Fraternal Order of Police Lodge #20, etc.,
Appellee.
An appeal from the Circuit Court for Miami-Dade County, Barbara Areces,
Judge.
Victoria Mendez, City Attorney, and Kevin R. Jones and Forrest L.
Andrews, Assistant City Attorneys, for appellant.
Buschel Gibbons, P.A. and Robert C. Buschel and Eugene G. Gibbons (Ft.

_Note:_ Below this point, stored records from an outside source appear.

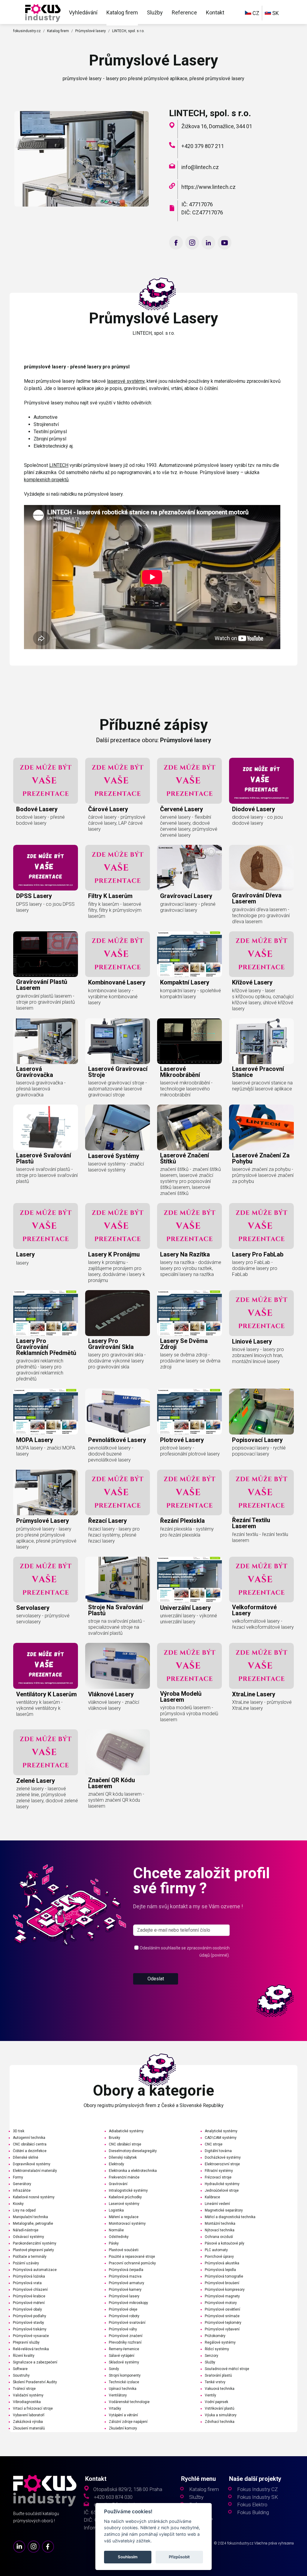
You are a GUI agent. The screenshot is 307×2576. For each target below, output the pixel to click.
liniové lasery (252, 1341)
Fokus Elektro (252, 2504)
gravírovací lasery (186, 896)
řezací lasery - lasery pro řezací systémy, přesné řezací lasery (114, 1535)
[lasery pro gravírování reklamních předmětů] (45, 1313)
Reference (184, 12)
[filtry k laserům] (117, 868)
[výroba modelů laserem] (189, 1666)
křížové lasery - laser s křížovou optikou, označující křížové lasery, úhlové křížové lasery (263, 999)
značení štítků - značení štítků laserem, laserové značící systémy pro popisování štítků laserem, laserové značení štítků (190, 1181)
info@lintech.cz (200, 167)
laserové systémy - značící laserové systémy (116, 1167)
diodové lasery (253, 809)
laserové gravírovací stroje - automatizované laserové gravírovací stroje (117, 1089)
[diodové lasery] (261, 781)
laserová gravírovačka (34, 1072)
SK (275, 13)
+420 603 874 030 (113, 2497)
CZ (255, 13)
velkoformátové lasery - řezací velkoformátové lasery (263, 1624)
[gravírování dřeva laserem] (261, 868)
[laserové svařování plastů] (45, 1127)
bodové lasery (37, 809)
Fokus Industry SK (257, 2497)
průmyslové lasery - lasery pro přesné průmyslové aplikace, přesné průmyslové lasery (46, 1538)
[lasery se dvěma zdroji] (189, 1313)
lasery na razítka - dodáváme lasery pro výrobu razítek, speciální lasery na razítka (190, 1268)
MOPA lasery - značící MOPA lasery (45, 1451)
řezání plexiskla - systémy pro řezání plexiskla (187, 1532)
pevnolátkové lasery (117, 1440)
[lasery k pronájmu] (117, 1226)
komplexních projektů (46, 479)
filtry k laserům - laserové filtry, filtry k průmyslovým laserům (115, 910)
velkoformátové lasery (254, 1610)
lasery (25, 1254)
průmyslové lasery (42, 1521)
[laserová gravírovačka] (45, 1041)
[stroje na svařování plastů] (117, 1580)
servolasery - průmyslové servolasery (43, 1619)
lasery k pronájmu (114, 1254)
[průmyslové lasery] (43, 12)
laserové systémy (126, 381)
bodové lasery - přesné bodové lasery (40, 820)
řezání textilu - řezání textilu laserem (260, 1537)
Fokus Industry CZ (257, 2489)
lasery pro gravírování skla (111, 1344)
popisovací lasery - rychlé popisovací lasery (259, 1451)
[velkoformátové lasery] (261, 1580)
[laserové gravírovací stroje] (117, 1041)
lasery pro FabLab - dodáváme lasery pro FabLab (254, 1268)
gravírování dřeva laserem (257, 898)
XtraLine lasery (253, 1694)
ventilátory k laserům (46, 1694)
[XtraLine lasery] (261, 1666)
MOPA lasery (34, 1440)
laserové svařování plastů (43, 1158)
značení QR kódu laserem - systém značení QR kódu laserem (116, 1800)
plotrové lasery (182, 1440)
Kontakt (215, 12)
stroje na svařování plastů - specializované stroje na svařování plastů (116, 1627)
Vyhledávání (83, 12)
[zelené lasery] (45, 1752)
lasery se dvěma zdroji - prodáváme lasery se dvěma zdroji (190, 1361)
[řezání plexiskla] (189, 1493)
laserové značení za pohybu (261, 1158)
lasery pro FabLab (257, 1254)
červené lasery (181, 809)
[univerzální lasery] (189, 1580)
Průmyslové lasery (90, 31)
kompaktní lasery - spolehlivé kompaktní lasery (190, 993)
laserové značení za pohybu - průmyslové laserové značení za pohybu (263, 1175)
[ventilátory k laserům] (45, 1666)
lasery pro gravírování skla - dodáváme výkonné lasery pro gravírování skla (117, 1361)
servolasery (32, 1608)
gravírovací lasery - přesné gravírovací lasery (188, 907)
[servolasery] (45, 1580)
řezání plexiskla (182, 1521)
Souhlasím (128, 2556)
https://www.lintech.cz (208, 187)
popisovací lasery (257, 1440)
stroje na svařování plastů (115, 1610)
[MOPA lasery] (45, 1412)
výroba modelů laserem (180, 1697)
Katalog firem (122, 12)
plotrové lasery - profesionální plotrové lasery (190, 1451)
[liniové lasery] (261, 1313)
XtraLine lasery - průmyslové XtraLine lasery (262, 1705)
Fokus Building (253, 2512)
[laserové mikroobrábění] (189, 1041)
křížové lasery (252, 982)
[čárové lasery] (117, 781)
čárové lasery (108, 809)
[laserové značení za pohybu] (261, 1127)
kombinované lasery (116, 982)
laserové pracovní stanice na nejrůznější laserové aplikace (262, 1086)
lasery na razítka (185, 1254)
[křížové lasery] (261, 954)
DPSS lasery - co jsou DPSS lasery (45, 907)
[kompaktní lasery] (189, 954)
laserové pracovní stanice (258, 1072)
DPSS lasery (34, 896)
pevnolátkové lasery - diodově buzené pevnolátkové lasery (110, 1454)
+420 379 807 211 (202, 146)
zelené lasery (35, 1781)
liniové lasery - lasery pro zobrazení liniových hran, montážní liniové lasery (258, 1355)
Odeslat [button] (156, 1979)
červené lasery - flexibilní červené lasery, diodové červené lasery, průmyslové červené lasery (188, 826)
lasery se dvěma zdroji (184, 1344)
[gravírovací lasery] (189, 868)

Lauderdale), for appellee.
Before SUAREZ, LAGOA, and SCALES, JJ.
SUAREZ, J.
This is an appeal from a final order of dismissal, which upholds an
arbitration award against Appellant, the City of Miami (the “City”), in favor of
Appellee, the Fraternal Order of Police, Lodge 20 (the “FOP”). The City
challenges the Arbitrator’s authority to decide whether the City violated a
Collective Bargaining Agreement by precluding two police officers, Lieutenant
Javier Ortiz and Sergeant Edward Lugo (the “Officers”), from working extra duty
(commonly referred to as off-duty) at the Ultra Music Festival (“Ultra”). Because
we find that the Arbitrator did not have the authority to hear a dispute concerning
extra duty work, and that the City did not waive the issue of whether the Arbitrator
had such authority, we hold that the trial court erred in denying the City’s motion
to vacate and in confirming the award, and we reverse and remand for further
proceedings.
BACKGROUND
Prior to 2014, Ortiz and Lugo would routinely sign up to work extra duty at
Ultra. During the March 2011 Festival, the Officers were involved in the arrest of
Jesse Campodonico, who subsequently sued, alleging that the two Officers used
excessive force. An indemnity agreement between the City and Ultra required
Ultra to indemnify the City for any negligent acts committed by the City’s police
officers.1 In January 2014, Ultra’s insurer agreed to pay $400,000.00 to settle
Campodonico’s claim.
1Following an internal affairs investigation, the Officers were exonerated of any
wrongdoing.
2
In 2014 and 2015, Ultra contacted the City to request that the Officers not be
assigned to work at the 2014 and 2015 festivals. The City agreed to prohibit the
Officers from working at Ultra but permitted them to work at any other event
during the larger Winter Music Festival. Following the denial of their requests to
work at Ultra, both Officers filed grievances. The City denied the grievances, and
the parties2 proceeded to arbitration pursuant to a Collective Bargaining Agreement
(the “Agreement”).3
The City participated in arbitration but argued that the Arbitrator lacked the
authority to consider the Officers’ grievances because working an extra duty job
was not a subject covered under the Agreement. The Arbitrator disagreed and
concluded that he had authority to review the Officers’ grievances. The arbitration
award ultimately sustained the grievances and ordered that the Officers be
compensated and allowed to pursue extra duty at future Ultra events. Following
the award, the City filed a motion to vacate in the circuit court pursuant to section
682.13(1)(d), Florida Statutes, claiming the Arbitrator exceeded his authority. The
court denied the City’s motion and granted the Officers’ motion to confirm the
arbitration award. This appeal follows.
2 FOP is the exclusive bargaining representative of the Officers.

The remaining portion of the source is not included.